═══ INFORMATION SUPPLIED ═══

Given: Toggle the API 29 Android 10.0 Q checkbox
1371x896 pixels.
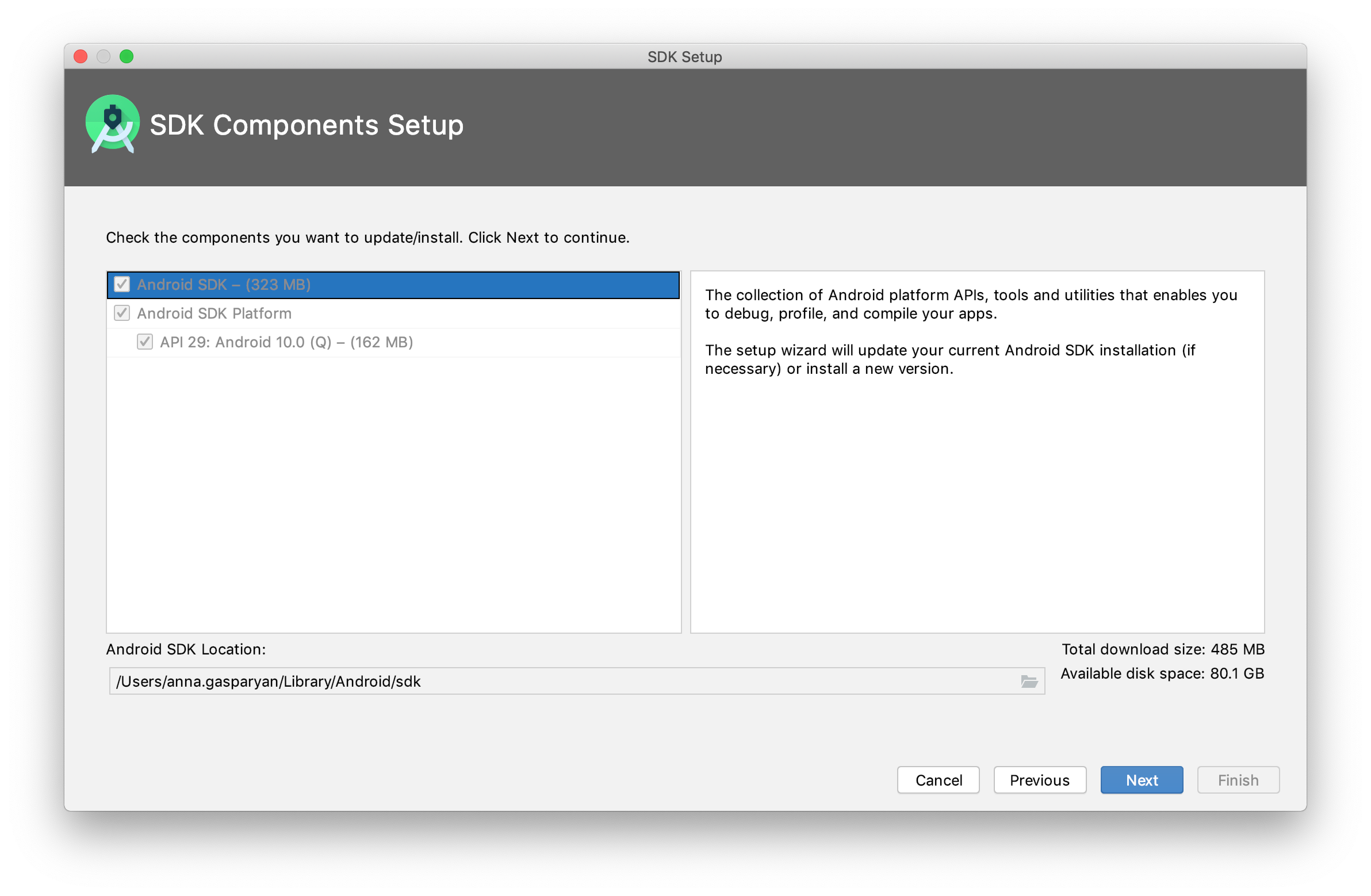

═══
═══ INFORMATION SUPPLIED ═══

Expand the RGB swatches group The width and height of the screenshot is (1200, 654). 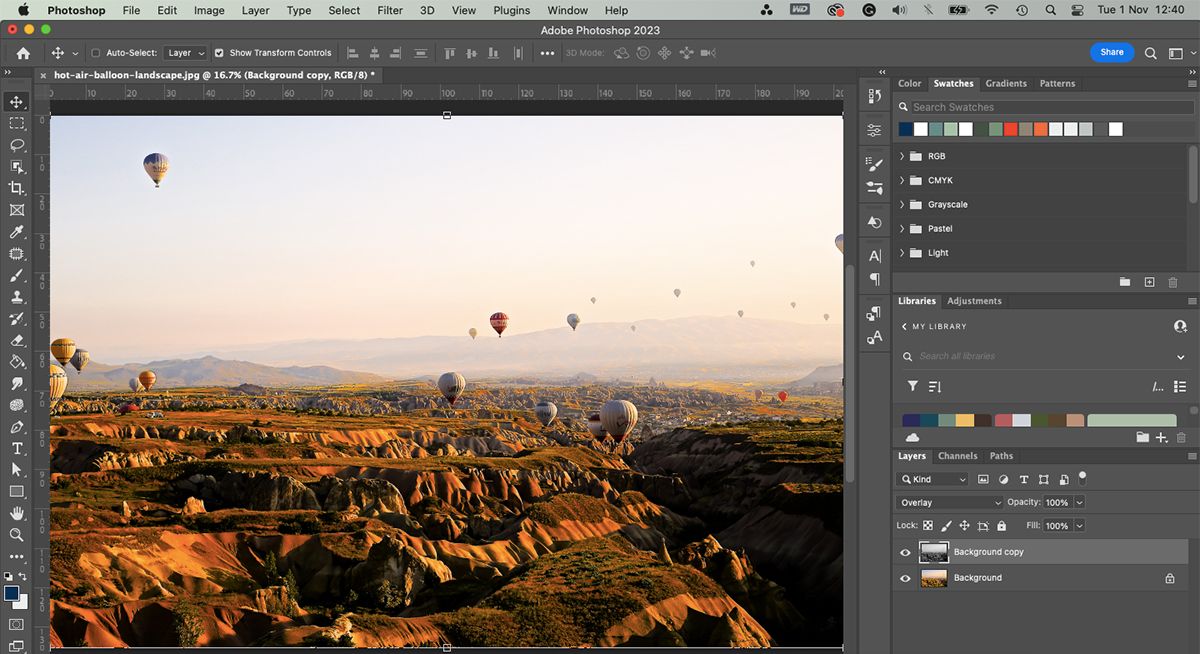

═══
═══ INFORMATION SUPPLIED ═══

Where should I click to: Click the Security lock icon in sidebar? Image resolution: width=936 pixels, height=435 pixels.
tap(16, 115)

═══

Write out, from the lines above, only those from the line with "Given: Toggle the" to the line with "1371x896 pixels.", exactly as given, including the first and the last.

Given: Toggle the API 29 Android 10.0 Q checkbox
1371x896 pixels.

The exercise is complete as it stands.